Extended Data Fig. 1|
Extended Data Fig. 1|. Characterizing TOPMed CHIP.
a, There was marked heterogeneity of CHIP clone size as measured by variant allele fraction by CHIP driver gene. Violin plot spanning minimum and maximum values calculated on full dataset (Supplementary Table 3). Sample size for each element in violin plot displayed in Fig. 1, b, 90% of individuals with CHIP had only one CHIP driver mutation identified c, CHIP prevalence with age was highly concordant across sequenced cohorts. CHIP prevalence was estimated from a logistic mixed model with spline-transformed age, sex, and cohort included as predictors.
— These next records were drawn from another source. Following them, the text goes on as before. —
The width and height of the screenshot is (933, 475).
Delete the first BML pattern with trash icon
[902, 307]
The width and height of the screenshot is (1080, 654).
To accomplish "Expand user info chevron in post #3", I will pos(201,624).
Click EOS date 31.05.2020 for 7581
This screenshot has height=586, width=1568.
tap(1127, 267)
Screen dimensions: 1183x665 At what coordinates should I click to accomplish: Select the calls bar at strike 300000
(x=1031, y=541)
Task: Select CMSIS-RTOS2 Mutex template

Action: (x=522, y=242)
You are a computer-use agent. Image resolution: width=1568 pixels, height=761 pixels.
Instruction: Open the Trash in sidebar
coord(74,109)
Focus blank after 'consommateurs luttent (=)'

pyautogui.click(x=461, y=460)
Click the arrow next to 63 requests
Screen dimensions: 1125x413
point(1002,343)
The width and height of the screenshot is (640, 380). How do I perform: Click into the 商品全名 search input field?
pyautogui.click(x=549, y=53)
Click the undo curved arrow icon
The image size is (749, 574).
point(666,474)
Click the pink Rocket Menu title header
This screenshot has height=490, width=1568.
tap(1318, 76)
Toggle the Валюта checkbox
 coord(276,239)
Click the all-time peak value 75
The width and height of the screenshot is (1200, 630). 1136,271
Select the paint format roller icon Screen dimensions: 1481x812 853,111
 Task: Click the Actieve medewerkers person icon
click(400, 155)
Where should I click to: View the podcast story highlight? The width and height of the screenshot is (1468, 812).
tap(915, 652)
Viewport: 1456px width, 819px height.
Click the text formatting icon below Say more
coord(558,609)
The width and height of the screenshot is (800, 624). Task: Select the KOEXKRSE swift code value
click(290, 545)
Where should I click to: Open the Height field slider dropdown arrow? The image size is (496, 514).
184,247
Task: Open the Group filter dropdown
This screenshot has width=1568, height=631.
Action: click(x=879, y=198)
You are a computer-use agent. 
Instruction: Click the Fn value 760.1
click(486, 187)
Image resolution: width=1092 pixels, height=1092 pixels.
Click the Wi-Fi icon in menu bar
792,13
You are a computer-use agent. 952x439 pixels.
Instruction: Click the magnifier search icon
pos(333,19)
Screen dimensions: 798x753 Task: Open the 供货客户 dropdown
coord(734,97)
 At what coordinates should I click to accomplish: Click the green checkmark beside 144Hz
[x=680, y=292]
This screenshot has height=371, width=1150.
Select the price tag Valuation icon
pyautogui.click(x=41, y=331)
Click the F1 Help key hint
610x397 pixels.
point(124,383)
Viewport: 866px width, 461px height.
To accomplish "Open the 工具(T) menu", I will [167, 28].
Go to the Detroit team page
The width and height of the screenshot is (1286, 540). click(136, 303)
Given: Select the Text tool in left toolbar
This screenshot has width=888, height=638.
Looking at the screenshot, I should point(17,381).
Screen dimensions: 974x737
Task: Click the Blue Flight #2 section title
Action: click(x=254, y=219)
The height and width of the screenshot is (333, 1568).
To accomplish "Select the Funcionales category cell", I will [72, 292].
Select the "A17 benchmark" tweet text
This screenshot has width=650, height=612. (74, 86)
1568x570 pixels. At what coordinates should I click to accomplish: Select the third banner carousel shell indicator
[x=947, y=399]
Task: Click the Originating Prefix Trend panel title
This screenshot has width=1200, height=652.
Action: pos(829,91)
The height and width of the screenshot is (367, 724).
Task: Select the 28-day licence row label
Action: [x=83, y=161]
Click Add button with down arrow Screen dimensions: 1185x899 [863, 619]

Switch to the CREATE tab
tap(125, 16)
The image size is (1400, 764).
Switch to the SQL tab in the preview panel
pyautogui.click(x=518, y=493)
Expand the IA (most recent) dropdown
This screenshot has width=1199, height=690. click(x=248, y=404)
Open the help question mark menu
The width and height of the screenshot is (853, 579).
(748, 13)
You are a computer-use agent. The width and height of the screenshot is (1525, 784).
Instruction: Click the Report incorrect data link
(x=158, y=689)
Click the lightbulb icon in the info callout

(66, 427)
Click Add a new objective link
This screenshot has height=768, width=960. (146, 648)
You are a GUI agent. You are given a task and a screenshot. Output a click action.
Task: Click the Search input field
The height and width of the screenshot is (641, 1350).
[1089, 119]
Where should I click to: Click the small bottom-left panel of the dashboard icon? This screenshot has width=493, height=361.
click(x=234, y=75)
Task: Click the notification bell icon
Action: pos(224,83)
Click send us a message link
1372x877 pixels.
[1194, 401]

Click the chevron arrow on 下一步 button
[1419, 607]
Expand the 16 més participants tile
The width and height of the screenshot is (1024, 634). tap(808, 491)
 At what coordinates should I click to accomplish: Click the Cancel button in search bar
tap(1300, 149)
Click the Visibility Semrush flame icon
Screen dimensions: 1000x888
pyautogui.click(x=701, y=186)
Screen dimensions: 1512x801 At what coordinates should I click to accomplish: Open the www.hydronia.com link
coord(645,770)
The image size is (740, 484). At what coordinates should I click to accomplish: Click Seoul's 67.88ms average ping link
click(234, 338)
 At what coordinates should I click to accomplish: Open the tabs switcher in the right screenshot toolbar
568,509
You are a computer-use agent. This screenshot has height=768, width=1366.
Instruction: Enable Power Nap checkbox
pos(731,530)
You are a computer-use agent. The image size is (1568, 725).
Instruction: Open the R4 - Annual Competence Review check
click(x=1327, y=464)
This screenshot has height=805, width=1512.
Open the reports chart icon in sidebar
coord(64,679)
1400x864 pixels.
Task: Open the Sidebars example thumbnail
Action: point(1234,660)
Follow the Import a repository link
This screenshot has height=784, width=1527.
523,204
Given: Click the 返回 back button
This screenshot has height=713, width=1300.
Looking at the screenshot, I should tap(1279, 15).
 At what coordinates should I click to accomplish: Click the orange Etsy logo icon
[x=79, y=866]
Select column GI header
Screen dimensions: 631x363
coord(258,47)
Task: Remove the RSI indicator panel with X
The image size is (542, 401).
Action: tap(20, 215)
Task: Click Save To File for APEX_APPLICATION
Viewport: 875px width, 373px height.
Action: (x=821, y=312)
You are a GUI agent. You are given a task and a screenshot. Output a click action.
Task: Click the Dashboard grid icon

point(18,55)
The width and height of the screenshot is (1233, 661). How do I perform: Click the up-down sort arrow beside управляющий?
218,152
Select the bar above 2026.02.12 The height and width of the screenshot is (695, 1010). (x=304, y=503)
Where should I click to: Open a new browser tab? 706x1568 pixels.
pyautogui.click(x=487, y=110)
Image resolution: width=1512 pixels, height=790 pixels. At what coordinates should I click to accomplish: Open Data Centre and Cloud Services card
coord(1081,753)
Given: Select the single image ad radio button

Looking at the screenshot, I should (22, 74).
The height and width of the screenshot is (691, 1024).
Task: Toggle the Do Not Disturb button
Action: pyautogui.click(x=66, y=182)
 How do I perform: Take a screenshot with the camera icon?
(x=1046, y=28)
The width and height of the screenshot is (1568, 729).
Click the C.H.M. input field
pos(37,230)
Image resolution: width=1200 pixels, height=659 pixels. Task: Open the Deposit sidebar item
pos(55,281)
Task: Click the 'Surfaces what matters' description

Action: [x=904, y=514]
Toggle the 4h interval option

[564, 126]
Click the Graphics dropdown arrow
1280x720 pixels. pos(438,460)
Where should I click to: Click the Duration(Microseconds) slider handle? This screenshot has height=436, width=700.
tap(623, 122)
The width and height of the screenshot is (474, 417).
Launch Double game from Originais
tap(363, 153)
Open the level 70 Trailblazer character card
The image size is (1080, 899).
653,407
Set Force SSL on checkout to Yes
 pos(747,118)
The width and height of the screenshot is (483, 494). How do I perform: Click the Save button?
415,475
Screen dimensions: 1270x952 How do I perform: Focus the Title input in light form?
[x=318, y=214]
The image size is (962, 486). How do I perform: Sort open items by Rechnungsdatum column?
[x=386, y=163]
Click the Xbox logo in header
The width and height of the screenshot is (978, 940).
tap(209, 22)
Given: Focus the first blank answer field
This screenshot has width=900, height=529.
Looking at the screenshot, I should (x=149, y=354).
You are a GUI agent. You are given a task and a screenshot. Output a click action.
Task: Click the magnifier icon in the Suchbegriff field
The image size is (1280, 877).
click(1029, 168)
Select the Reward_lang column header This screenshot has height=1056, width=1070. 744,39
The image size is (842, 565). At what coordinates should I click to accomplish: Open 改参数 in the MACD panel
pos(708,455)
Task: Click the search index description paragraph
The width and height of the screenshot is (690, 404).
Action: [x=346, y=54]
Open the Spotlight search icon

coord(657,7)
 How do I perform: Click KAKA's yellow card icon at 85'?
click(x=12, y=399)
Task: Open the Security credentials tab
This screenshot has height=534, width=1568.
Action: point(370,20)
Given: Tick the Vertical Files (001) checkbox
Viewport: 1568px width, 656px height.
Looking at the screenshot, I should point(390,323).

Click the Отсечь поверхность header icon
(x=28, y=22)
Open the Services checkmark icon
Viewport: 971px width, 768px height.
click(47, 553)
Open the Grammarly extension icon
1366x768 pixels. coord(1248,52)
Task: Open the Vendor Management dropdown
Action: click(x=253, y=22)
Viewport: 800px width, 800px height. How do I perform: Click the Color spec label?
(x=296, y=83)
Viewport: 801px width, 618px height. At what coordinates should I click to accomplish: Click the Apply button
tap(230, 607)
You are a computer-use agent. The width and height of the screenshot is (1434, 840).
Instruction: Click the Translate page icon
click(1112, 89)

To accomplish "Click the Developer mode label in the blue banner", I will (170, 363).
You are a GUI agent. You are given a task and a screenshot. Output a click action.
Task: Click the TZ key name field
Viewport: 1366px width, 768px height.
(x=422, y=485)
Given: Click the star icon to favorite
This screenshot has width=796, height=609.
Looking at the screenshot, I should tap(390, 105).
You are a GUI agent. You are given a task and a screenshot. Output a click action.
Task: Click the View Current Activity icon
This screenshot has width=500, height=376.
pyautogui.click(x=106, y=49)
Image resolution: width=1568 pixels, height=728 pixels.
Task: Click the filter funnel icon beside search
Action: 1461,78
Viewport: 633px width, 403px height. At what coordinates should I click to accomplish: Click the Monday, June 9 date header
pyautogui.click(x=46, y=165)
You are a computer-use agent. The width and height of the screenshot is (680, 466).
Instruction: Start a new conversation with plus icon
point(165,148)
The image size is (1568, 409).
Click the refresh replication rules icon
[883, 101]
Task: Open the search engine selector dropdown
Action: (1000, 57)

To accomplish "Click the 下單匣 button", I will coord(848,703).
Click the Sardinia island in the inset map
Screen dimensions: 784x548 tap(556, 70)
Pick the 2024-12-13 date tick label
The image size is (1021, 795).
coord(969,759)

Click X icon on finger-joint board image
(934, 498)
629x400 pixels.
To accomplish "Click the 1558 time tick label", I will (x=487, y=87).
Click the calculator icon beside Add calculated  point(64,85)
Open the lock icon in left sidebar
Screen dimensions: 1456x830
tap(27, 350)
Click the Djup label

The cohort was included as a random intercept. Sample size for each cohort listed in Supplementary Table 1. d, CHIP prevalence with age in this study (blue triangles, N=82,807) was highly consistent with previously observed CHIP prevalence (dots represent mean point prevalence with shaded area represents 95% confidence interval; NGenovese=12,380; NJaiswal = 17,182; NXie = 2,728).
Extended Data Fig. 2|
Extended Data Fig. 2|. CHIP age association by mutational mechanism, gene and overlap with somatic chromosomal mosaicism.
a, cumulative density plot of CHIP incidence with age stratified by single nucleotide variant (SNV) vs frameshift mutations. SNVs were observed in younger individuals than Frameshift mutations (N=4,939; two-sided wilcox rank sum test p=0.01). b, cumulative density plot of CHIP incidence with age stratified by driver gene. c, 855 elderly WHI individuals (mean age: 70) with both whole genome and the array genotyping data available were interrogated for large-scale mosaic chromosomal rearrangements. The two somatic events did not co-occur more than would be expected by chance (hypergeometric p=0.25).
Extended Data Fig. 3|
Extended Data Fig. 3|. CHIP associates with Blood, Lipid, and Inflammatory traits.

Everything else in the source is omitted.